Europe will also question: who benefits, who takes part and who feels included? The city must display inclusive design, language accessibility, co-creation with villages, policies against artistic elitism, and ongoing evaluation. It must treat culture as everyday participation, not elite entertainment. A Capital of Culture builds belonging.

Another crucial element lies in partnerships. Victoria should not wait for invitations. In addition, it must approach European cultural capitals, as well as network with Spanish cities and design co-production projects. It must host visiting artists, scholars, and curators. The Foundation should share the vision and it should seek collaboration. Europe rewards outward-viewing energy, not insular pride.

Above all, Victoria must believe in itself. Too often, Gozo receives the narrative of the charming extra, the romantic appfinishix, the slow cousin. That narrative insults the truth, but Gozo carries centuries of resilience, faith, maritime skill, agricultural innovation, education, and entrepreneurship. Victoria stands at the centre of that story. It can step forward as a leader and claim a cultural role that stretches beyond Malta’s shadow while its identity grows when confidence grows.

This moment is for every Gozitan child. It is also for every local artist, every volunteer, every teacher, and every resident. Victoria can uplift them and give them a voice while Europe listens, but Victoria must speak.

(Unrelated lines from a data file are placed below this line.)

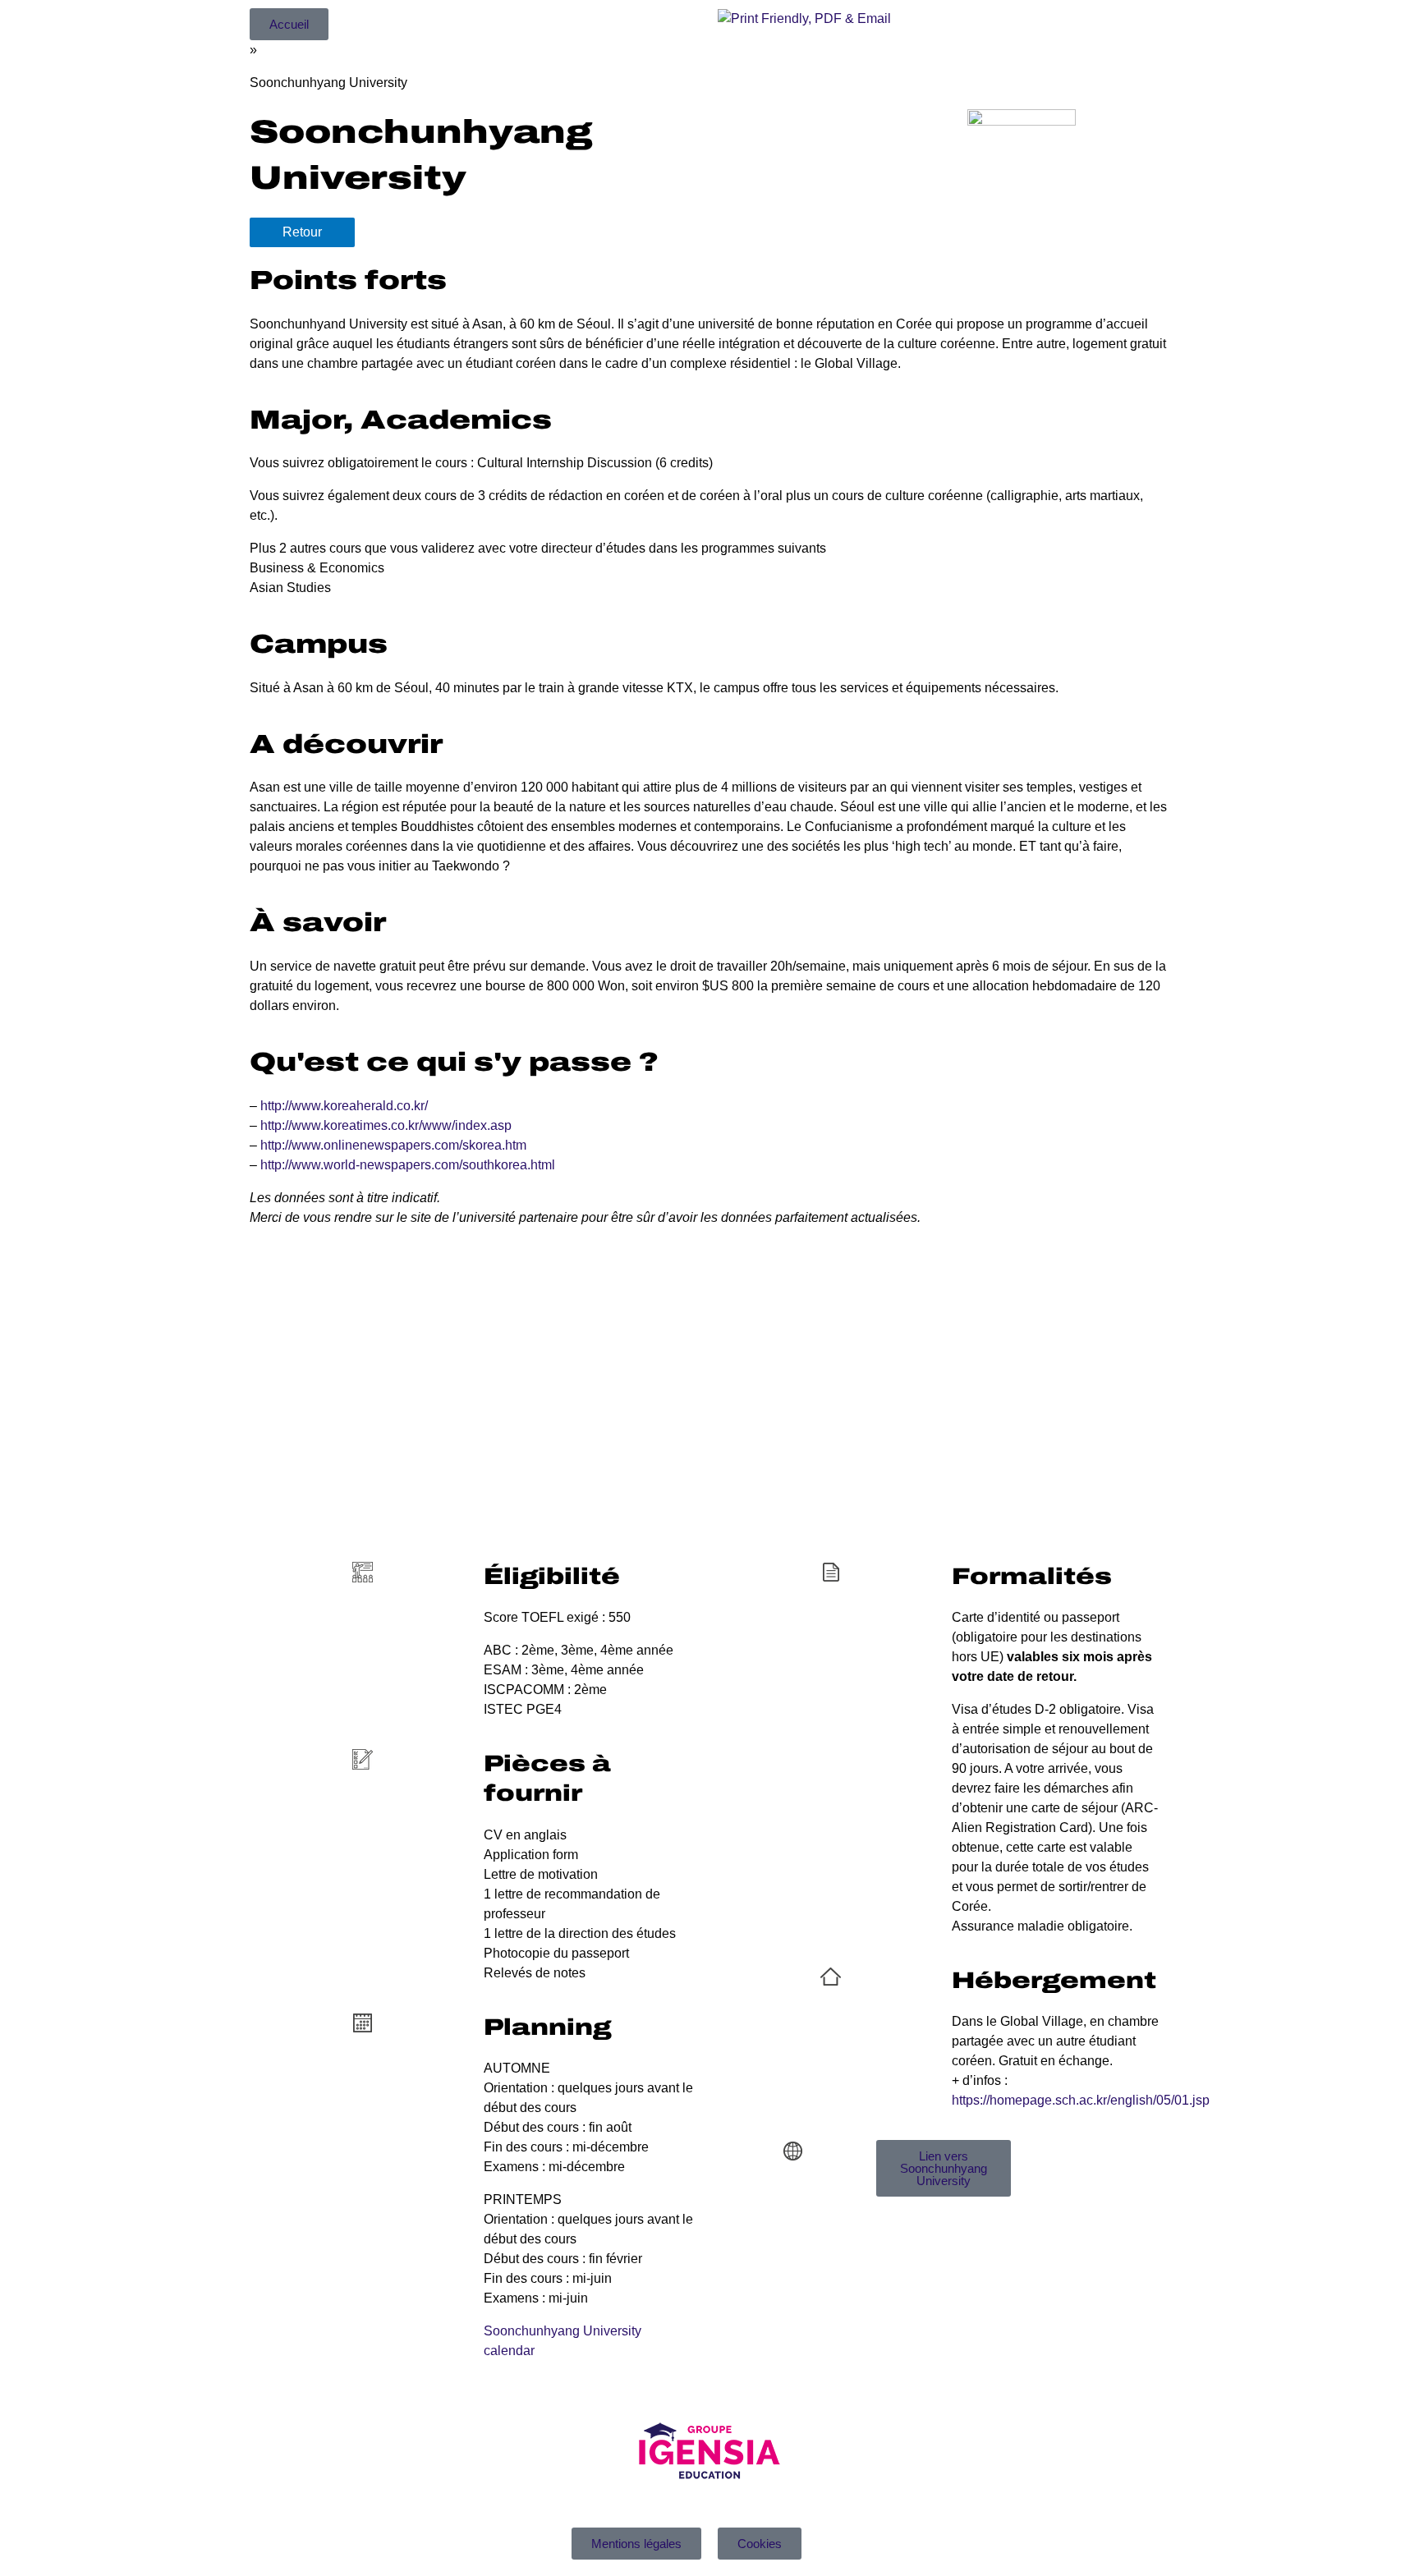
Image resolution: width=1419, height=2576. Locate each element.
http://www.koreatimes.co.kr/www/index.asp (386, 1125)
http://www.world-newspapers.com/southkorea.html (407, 1165)
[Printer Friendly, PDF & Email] (804, 18)
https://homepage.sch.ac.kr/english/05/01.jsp (1081, 2100)
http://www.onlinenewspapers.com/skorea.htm (393, 1145)
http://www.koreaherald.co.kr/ (344, 1106)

The clock runs, deadlines approach, and Europe watches. Opportunity, not victory, is what the shortlist offers. The next months require total focus. The Foundation Victoria 2031, local council, civil society, business community, and cultural sector must unite. Egos cannot interfere, and politics must step aside. Talent must lead, and merit must guide choices. Gozitans should receive excellence, not just tokenism.

Victoria has created significant progress, thanks to the team’s combined efforts. Special thanks go to Brian Azzopardi, Mayor of Victoria Local Council, his brother, Dr Samuel Azzopardi, President of the Gozo Regional council, and artistic director Austin Camilleri. Now Gozo’s capital must enter the room, stand tall, and display Europe a city that knows who it is and where it wants to go. Victory requires confidence, creativity, and discipline. Victoria can succeed, and Gozo can own a European moment unlike anything seen before. If Gozo’s capital rises with clarity and determination, Europe will not simply applaud it – Europe will remember it.